Mrs. Betty Sedgewick [Betty May], formerly the wife of Frederick Charles Loveday, who was known as Raoul [Raoul Loveday], said that she and her husband met Mr. Crowley in 1922. Her husband saw Mr. Crowley from time to time against her wishes.
In November, 1922, she and her husband went to Cefalu. On their arrival Mr. Crowley greeted them with the words, "Do what thou wilt shall be the whole of the Law," Raoul answered:—"Love is the Law, Love under Will." Mr. Crowley asked her to say the same words, but she refused. Mr. Crowley said that she could not enter the house until she conformed to the rules.
"A SEVEN-SIDED ALTAR"
Describing the big room in the house, Mrs. Sedgewick said that there was a large red circle on the floor in the centre of which was painted a pentagram. In the centre of the pentagram was a seven-sided white altar with a red star painted on it. On it was a book and candles. In one corner of the room was a brazier and a bench, and there were some extremely improper paintings on the walls.
She was required to sing a book of the rules of the Abbey before she was allowed to stay there.
There was no accommodation in the Abbey for washing. Water was very scarce and generally no one washed. (Laughter.) Anyone could take a pail of water into the courtyard and sponge himself there.
At 5.30 a.m. a tom-tom was banged in the temple to wake up the inmates, who had to go out and face the sun.

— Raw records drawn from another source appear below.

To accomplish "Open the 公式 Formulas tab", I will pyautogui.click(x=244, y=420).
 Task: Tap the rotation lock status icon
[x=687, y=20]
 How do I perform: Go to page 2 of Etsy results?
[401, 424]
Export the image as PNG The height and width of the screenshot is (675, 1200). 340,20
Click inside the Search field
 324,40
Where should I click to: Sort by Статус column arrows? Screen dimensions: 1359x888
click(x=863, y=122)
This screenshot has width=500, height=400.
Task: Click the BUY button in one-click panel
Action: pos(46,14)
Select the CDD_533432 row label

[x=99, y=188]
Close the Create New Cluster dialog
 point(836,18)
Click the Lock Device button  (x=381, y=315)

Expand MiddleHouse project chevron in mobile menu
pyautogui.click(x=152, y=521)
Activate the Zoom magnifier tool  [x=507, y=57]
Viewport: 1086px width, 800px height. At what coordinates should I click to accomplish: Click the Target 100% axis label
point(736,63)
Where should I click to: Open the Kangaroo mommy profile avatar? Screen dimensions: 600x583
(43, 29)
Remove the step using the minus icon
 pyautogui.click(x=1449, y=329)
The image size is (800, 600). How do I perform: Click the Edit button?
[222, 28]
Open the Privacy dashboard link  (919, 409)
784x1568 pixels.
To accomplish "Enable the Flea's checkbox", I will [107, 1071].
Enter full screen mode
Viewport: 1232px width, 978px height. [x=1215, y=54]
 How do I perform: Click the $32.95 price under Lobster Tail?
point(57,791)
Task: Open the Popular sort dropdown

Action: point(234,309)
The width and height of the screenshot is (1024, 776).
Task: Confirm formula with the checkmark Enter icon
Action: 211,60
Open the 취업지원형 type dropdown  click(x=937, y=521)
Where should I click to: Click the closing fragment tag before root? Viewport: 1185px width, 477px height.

That was called "adoration."
Mr. Crowley would sleep all day and "live" at night. At tea-time he would appear. After the meal a ceremony would take place. Mr. Crowley wore a robe with a cowl, and his "spiritual wife" [Leah Hirsig] also took part in the ceremony. She was dressed in scarlet, and was known as the Scarlet Woman.
The ceremony lasted about two hours. The inmates sat round the circle in the temple. Mr. Crowley sat on a seat near the brazier, on which incense was burning. He would rise and make passes with a sword and go before each person and "breathe him in." A ritual was read. On Friday’s there was a special invocation of Pan.
In Mr. Crowley’s own room there were "terribly indecent" paintings.
Mr. Lilley—Did you ever see any sacrifice during a ceremony?—I saw a terrible sacrifice—the sacrifice of a cat.
Where was it sacrificed?—On the altar.
Mrs. Sedgewick said that, after an invocation lasting three hours, the cat was killed. It’s blood fell into a bowl and her husband had to drink a cup of that blood.
Cross-examined, Mrs. Sedgewick said that she thought that she had been married four times. She had been divorced three times.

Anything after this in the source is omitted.